In 2018, although without success, the city of Chicago also made a few moves to try to ban all cashless organizations in the state. Also, in February of 2019, New Jersey tried to make it illegal to run a cashless organization in the state. This is still pending as the governor of the state has not signed the bill yet. New York is also not left out as its lawmakers are also trying to make moves against the cashless policy.
Divided Opinions On The Matter
Many people have said it might be wrong for a city to simply decide to make a move like this on its own with others saying that the cashless policy is one that cannot really be fought. A member of Philadelphia’s Commerce Department was quoted expressing an opinion that
“modernization is going to happen with or without Philadelphia.”
Also, the American multinational company, Amazon, has also advised the city on this move, saying that doing this might stifle the company’s plot to situate an Amazon Go store in the city.
Why Philadelphia And Other Cities Are Fighting Cashless Businesses
The bill was introduced in Philadelphia, by a council member named William Greenlee. William said his decision for the bill was made when he found out that even shops as small and straightforward as simple as a sandwich vendor, have also decided to stop receiving cash.
“Most of the people who don’t have credit tend to be lower income, minority, immigrants. It just seemed to me, if not intentional, at least a form of discrimination,”
said Greenlee. Now, he said, these stores have
“to do what businesses have been doing since Ben Franklin was walking the streets of Philadelphia.”
How widespread is the Cashless Policy?
Amazon, for example, is a strong proponent of the cashless policy. Presently, customers are asked to open Amazon accounts instead of using cash for payment because its bookstores do not receive cash. The accounts are expected to be connected to their credit cards so they can easily make payments with specifically designed machines provided. There also are many businesses including some restaurants in the New York City area that are completely cashless. Many of these businesses believe that
“digital payments are the future.”
One of these restaurants thinks that
“going cashless at our storefronts frees our employees from collecting, counting, recording, and depositing transactions,”
Furthermore, some staff at Cornwell Jackson – an accounting firm – has said:
“Cash transactions are a big source of loss when not monitored regularly against petty cash reconciliations…Cash is the most coveted form of theft, particularly for employees who suddenly experience an outside issue or concern that requires quick payment.”
Impediments to the Complete Implementation of A Cashless Society
It would seem, in all honesty, that the cashless policy might actually be disregarding people who earn very little. In Philadelphia, Reports have it that at least 400,000 people currently live below the poverty threshold in the city.
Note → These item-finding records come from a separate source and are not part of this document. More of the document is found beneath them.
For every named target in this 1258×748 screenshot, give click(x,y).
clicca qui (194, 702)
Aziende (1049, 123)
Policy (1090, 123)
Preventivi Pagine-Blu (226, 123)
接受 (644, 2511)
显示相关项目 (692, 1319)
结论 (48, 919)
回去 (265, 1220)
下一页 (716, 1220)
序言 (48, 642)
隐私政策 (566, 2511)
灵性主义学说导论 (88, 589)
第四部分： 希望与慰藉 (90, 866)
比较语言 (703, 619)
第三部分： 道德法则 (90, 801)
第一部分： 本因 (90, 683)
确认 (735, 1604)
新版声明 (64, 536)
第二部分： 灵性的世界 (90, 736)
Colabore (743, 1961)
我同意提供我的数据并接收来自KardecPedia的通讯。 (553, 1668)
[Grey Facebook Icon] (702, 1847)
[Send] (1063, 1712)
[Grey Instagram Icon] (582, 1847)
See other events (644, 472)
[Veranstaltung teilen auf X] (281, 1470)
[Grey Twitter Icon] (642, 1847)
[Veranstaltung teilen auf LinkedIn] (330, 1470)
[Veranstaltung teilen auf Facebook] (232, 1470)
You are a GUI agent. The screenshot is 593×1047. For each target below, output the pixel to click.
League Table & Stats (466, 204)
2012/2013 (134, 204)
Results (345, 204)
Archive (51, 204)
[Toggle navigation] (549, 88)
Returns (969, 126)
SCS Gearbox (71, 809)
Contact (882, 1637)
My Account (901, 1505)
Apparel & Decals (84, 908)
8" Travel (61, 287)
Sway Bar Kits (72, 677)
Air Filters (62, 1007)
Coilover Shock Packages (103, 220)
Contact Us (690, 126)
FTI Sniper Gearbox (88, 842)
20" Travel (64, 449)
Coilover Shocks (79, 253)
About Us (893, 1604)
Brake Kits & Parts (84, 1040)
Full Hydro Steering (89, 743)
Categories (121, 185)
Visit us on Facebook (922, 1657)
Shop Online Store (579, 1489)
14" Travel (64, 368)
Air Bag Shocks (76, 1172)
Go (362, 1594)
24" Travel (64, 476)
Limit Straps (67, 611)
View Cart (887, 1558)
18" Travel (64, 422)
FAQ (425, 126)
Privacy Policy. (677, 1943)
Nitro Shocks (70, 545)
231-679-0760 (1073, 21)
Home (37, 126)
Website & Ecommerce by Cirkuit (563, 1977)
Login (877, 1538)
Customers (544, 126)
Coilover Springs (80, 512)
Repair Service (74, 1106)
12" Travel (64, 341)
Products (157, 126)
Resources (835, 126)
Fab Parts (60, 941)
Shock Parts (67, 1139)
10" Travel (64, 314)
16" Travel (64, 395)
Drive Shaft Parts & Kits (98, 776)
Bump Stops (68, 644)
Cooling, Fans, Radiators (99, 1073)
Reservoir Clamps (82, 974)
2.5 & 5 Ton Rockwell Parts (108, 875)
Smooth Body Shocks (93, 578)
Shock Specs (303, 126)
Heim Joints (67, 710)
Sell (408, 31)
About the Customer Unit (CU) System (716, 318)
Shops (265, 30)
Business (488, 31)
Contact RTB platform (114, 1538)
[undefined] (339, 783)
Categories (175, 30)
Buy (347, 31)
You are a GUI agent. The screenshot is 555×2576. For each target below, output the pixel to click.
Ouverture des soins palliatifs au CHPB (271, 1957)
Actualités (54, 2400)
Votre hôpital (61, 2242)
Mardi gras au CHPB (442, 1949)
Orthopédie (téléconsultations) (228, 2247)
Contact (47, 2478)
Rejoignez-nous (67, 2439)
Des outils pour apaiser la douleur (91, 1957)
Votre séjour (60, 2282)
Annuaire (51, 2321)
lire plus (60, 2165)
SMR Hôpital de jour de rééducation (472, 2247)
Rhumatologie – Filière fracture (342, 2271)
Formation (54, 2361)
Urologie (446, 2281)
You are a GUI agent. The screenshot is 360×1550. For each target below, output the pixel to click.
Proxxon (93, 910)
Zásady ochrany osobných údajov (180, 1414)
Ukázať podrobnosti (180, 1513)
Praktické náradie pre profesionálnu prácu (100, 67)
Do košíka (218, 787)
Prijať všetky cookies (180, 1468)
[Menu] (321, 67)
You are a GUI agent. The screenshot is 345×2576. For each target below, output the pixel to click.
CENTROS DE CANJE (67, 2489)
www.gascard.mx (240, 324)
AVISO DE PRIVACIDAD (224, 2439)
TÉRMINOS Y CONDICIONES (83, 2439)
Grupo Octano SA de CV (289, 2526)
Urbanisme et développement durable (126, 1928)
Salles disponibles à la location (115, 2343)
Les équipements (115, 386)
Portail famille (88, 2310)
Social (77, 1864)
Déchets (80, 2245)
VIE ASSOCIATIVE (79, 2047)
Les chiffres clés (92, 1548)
Also, a large percentage of these people do not even own bank accounts. The Federal Deposit Insurance Corporation also released a 2017 report, stating that 6.5 percent of all homes had little or no connection with the bank.
A shopper complaining about the policy said:
“Not everybody is able to buy a smartphone. But they are hungry too, and have $10 in their pockets and they would like to spend their legal American form of tender, known as cash, with you. As society and technology evolves, we must ask ourselves always, not just ‘can we’? But ‘should we’?”
There are also quite a few cities that have a large number of migrants that will be hit hard by such a policy. Los Angeles, for example, has a population where 8.6 percent do not have bank accounts. In places like this, many of them seem to be very reluctant regarding factors like requirements for minimum balance and also monthly charges.
Also speaking on this, Melany De La Cruz-Viesca who is the assistant director of the Asian American Studies Centre of UCLA also said:
“They pay for utilities, medical services, and their children’s education needs all through cash. “If we keep moving in this direction of a cashless system, what I see happening is a lot of the low-income immigrant groups in LA will fall out of the economy.”